Scripts and modules for training and testing deep neural networks for automatic classification of pediatric Congenital Heart Diseases(CHDs) using Electrocardiogram(ECG). Companion code to the paper "Automatic Diagnosis of Congenital Heart Diseases from 9-Lead Pediatric Electrocardiogram Using Deep Neural Networks". https://www.xxxxxxxxx.com/
Citation:
Authors et al. Automatic Diagnosis of Congenital Heart Diseases from 9-Lead Pediatric Electrocardiogram Using Deep Neural Networks.
journal. doi
Bibtex:
@article{,
title = {Automatic Diagnosis of Congenital Heart Diseases from 9-Lead Pediatric Electrocardiogram Using Deep Neural Networks},
author = {},
year = {},
volume = {},
pages = {},
doi = {},
journal = {},
number = {}
}
Early detection and timely intervention are prerequisites for improved treatment outcomes of pediatric patients with congenital heart diseases (CHDs). Nowadays, transthoracic echocardiogram (TTE) is considered the standard of care for CHD detection in developed countries. However, a large number of CHD patients still do not have access to timely detection techniques, especially in low-resource countries and regions. Since electrocardiogram (ECG) is a commonly-used tool worldwide and previous studies have found correlations between ECG manifestations and CHDs, it is highly desirable to devise an effective ECG-based differential diagnosis approach for CHD. To achieve this and to facilitate timely CHD detection and intervention, we developed a new deep learning based approach, Congenital Heart Disease diagnosis via Electrocardiogram (CHDdECG), which provided differential diagnosis for pediatric CHDs and their subtypes using routinely acquired ECG examination. In particular, CHDdECG automatically extracted clinically useful features from raw ECG signals that might not be recognized by human experts. During processing, these extracted features were integrated with expert knowledge as well as features obtained from wavelet transformation in order to provide a robust, scalable, and accurate analysis. In total, 9-lead ECG-waveform data collected from 85,006 pediatric patients presenting to two major referral centers were analyzed to train and validate the CHDdECG model that identified the status as CHD, including its various subtypes. On the test set and the out-of-distribution external test set, CHDdECG achieved good performances, with overall ROC-AUC scores around 0.91 and median confidences over 0.80. We also found that features automatically extracted from ECG-waveform data by CHDdECG were critical, which contributed to higher CHD detection sensitivity compared to cardiologists. We further employed the Grad-CAM approach to identify specific ECG manifestations associated with CHD subtypes, and obtained results consistent with previous observations on adult ECG data. Our study demonstrated that the deep learning based CHDdECG approach could be used as an assistive tool in conjunction with or in lieu of comprehensive diagnostic work-ups for pediatric CHD screening and early detection. The impact of this study is directly on pediatric CHD diagnosis with ECG data, yet the benefits of exploring the potentials of ECG data are of general significance.
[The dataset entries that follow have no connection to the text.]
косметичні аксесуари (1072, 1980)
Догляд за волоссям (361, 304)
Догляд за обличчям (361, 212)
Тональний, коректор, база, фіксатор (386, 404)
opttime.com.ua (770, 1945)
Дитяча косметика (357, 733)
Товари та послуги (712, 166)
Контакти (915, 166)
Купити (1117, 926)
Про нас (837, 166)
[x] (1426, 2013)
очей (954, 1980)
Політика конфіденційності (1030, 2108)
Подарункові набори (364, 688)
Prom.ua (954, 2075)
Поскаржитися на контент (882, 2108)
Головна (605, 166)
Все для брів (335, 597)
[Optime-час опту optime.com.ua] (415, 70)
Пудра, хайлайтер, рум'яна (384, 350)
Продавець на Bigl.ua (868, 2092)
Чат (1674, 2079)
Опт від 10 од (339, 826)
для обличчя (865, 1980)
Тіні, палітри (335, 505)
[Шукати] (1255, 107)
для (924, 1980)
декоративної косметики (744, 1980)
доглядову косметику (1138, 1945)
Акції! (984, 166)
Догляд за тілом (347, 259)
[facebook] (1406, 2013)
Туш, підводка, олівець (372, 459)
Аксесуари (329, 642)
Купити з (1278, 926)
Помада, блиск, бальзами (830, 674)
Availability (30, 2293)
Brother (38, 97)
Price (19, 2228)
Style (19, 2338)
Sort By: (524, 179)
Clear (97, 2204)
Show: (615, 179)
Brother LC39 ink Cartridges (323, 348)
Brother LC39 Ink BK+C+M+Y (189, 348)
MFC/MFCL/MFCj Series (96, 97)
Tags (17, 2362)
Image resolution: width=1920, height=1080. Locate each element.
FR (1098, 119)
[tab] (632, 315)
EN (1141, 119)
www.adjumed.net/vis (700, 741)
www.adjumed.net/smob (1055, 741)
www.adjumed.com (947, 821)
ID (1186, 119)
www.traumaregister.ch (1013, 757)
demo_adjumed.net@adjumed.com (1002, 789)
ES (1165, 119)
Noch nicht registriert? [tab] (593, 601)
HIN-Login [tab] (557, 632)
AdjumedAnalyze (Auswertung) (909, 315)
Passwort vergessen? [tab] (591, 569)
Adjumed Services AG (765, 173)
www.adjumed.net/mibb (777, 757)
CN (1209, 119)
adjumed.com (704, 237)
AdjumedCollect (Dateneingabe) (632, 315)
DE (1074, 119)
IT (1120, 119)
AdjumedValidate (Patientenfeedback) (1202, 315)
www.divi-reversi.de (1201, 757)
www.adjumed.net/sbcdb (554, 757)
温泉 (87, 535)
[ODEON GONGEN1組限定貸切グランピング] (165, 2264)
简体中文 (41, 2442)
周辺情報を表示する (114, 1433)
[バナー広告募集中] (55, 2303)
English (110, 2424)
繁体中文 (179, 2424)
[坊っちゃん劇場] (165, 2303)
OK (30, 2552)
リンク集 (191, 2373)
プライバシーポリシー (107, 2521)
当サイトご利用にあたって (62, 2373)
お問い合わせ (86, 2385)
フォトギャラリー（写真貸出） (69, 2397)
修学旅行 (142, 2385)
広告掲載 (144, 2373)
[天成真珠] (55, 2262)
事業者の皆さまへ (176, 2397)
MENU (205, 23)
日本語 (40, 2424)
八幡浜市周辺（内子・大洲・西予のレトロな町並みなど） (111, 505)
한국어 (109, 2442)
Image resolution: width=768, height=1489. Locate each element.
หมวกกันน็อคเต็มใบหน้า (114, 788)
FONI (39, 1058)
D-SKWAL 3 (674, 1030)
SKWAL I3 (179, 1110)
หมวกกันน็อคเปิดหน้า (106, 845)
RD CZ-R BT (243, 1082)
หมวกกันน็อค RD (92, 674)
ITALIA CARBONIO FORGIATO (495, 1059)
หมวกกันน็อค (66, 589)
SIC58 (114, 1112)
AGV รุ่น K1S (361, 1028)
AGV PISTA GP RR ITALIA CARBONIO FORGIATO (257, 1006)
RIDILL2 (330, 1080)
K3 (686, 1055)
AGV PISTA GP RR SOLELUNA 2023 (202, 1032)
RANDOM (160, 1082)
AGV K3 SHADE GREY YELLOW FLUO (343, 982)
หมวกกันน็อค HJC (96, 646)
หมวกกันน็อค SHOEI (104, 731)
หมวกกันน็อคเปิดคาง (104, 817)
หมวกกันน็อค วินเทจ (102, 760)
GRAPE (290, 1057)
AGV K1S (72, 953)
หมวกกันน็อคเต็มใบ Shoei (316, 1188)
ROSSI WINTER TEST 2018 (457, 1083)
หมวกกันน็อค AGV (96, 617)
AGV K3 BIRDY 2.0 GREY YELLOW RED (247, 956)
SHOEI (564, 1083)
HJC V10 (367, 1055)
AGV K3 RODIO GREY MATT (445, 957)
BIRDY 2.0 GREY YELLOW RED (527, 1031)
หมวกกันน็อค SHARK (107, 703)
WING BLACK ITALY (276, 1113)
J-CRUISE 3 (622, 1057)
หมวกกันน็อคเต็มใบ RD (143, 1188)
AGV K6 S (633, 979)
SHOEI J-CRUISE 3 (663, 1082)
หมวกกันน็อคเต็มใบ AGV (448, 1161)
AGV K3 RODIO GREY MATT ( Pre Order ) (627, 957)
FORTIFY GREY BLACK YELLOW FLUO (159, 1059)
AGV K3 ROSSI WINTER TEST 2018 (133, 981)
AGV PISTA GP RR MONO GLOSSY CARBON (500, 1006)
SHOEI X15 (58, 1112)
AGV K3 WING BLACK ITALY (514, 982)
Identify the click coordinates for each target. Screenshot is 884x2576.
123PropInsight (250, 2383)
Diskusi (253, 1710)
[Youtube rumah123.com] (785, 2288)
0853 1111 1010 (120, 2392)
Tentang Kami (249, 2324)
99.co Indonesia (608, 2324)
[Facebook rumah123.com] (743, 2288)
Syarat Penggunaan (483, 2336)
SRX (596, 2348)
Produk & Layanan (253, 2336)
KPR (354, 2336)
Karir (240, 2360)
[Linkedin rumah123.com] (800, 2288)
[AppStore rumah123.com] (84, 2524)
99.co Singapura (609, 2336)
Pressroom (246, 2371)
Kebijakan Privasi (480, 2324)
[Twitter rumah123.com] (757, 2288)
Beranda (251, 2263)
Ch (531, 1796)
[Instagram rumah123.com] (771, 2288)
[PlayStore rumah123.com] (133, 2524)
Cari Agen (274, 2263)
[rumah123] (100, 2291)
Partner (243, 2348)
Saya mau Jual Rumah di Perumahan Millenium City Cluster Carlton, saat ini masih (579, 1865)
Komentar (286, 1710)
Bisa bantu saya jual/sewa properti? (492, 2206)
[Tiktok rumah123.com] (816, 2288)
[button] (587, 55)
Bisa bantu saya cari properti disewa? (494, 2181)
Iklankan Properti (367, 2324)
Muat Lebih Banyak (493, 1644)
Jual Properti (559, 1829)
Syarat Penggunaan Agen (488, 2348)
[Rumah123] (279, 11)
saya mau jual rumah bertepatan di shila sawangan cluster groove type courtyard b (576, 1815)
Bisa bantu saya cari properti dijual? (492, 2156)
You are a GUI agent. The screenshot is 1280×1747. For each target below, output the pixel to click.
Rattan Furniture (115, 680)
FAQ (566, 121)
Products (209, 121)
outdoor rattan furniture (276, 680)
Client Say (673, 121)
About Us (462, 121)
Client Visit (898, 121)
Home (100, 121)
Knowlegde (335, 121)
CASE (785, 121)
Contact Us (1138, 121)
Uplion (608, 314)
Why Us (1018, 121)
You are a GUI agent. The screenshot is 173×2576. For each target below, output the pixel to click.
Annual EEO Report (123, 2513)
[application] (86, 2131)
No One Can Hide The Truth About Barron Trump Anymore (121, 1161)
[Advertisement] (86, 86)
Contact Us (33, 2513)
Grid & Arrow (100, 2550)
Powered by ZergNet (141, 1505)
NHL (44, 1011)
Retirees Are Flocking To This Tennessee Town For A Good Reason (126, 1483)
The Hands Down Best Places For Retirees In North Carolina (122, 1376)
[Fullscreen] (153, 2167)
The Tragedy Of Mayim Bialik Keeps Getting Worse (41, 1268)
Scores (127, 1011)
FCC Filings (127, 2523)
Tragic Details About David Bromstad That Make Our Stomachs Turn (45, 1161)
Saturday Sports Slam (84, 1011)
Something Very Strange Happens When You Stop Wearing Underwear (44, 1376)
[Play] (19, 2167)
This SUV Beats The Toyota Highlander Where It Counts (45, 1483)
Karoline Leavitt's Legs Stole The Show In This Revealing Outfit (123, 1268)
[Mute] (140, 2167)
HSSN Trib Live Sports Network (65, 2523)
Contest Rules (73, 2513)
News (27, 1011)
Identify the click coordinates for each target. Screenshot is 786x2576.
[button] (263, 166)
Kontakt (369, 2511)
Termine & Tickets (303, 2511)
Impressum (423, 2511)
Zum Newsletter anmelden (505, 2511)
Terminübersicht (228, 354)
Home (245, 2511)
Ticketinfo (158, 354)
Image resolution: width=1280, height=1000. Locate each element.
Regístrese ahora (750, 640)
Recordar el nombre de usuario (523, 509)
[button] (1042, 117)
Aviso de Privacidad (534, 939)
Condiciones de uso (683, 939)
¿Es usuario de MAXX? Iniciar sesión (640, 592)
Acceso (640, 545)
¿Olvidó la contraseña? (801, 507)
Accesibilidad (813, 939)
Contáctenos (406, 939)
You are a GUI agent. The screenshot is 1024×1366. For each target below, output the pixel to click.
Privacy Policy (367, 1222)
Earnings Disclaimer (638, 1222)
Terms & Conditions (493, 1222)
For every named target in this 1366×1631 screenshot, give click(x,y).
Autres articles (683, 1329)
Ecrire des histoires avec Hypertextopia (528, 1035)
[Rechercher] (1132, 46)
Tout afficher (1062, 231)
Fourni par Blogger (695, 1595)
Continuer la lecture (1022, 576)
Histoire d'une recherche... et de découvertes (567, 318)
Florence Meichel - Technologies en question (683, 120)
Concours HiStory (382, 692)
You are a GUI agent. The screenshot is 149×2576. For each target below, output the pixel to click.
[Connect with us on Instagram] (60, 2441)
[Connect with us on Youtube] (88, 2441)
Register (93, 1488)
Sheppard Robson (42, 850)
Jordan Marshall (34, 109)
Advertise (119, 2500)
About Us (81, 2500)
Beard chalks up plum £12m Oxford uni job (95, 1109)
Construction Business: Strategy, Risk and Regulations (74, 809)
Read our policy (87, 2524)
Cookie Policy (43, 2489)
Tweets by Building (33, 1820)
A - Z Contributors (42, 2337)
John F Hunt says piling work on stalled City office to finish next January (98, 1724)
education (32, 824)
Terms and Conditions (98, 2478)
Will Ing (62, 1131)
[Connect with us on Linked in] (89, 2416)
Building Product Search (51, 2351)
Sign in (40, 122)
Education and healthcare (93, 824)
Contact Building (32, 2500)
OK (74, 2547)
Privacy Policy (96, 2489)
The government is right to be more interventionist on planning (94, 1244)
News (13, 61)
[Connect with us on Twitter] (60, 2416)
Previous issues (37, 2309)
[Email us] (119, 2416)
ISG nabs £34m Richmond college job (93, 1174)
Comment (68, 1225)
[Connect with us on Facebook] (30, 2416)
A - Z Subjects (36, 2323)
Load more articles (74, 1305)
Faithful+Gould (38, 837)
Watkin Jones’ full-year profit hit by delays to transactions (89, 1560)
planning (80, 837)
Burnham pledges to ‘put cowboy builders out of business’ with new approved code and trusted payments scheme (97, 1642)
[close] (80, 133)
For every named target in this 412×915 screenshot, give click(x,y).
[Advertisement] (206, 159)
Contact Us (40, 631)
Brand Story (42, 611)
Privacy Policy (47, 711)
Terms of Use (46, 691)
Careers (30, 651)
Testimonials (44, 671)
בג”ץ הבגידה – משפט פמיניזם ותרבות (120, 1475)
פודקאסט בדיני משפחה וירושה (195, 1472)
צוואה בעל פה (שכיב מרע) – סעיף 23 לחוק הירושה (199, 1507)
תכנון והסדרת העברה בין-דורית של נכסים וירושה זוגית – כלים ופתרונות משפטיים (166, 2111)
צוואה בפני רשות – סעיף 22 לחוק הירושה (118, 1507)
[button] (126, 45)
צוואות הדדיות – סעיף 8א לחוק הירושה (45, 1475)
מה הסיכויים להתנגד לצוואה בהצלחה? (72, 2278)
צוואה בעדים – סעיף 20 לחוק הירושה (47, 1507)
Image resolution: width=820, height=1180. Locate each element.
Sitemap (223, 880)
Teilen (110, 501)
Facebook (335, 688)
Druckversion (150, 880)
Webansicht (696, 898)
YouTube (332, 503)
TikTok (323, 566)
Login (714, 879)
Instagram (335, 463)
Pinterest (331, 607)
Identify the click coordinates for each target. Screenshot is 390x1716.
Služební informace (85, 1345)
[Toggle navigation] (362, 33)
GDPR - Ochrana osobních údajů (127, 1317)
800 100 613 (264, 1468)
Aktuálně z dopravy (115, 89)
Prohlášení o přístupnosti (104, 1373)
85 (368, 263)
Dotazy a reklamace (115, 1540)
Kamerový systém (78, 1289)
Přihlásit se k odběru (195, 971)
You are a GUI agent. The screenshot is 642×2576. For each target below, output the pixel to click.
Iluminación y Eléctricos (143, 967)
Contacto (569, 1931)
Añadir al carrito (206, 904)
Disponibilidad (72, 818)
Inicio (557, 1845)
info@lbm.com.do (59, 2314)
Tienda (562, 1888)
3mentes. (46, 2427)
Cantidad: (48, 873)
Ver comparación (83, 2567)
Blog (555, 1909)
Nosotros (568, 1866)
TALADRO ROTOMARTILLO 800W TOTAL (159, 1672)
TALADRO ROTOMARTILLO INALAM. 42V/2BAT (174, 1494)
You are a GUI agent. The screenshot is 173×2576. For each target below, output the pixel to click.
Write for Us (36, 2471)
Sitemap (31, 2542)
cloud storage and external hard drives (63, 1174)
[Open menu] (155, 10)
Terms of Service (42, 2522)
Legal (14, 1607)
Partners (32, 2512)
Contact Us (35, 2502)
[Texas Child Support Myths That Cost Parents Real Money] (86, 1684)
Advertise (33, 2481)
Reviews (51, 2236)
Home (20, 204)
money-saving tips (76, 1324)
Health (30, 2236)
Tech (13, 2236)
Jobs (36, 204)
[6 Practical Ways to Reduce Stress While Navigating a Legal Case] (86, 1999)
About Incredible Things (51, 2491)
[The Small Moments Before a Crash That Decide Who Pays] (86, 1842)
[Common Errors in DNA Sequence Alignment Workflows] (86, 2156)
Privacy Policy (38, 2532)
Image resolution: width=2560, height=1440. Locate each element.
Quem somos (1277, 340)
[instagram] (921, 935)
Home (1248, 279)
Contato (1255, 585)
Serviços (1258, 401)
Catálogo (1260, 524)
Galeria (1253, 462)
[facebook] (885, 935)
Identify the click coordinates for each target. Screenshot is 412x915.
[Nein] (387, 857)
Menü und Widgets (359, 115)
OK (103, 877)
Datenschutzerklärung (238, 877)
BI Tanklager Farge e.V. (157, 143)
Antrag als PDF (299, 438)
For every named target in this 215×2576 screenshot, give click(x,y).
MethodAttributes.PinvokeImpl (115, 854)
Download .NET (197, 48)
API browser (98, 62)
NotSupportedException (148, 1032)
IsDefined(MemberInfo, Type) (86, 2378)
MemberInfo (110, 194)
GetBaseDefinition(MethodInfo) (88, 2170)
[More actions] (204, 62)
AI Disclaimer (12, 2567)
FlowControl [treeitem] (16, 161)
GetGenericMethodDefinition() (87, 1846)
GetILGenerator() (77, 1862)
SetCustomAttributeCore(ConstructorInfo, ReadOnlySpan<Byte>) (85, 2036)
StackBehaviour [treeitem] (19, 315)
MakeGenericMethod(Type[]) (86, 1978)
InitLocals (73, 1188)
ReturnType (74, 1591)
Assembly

This code was tested on Python 3 with Tensorflow 2.6.0
- input:
shape = (N, 5000, 9). The input tensor, a signal of 10 seconds should contain the 5000 points of the ECG tracings sampled at 500Hz both in the training and in the test set. The last dimension of the tensor contains points of the 9 different leads. The leads are ordered in the following order:{I, II, III, AVR, AVL, AVF, V1, V3, V5}. All signal are preprocessed with noise removal techniques before feeding it to the neural network model.
- framework illustration:
CHDdECG.py: Auxiliary module that defines the architecture of the deep neural network. The internal module structure is in the following files:layers_Resblock.py,layers_TemporalAttention.py,layers_Transformer.py.
- train and test:
main.py:Script for training the neural network and generating the neural network predictions on a given dataset. - output:
shape = (N, 2). Each entry contains a probability between 0 and 1, and can be understood as the probability of a given abnormality to be present.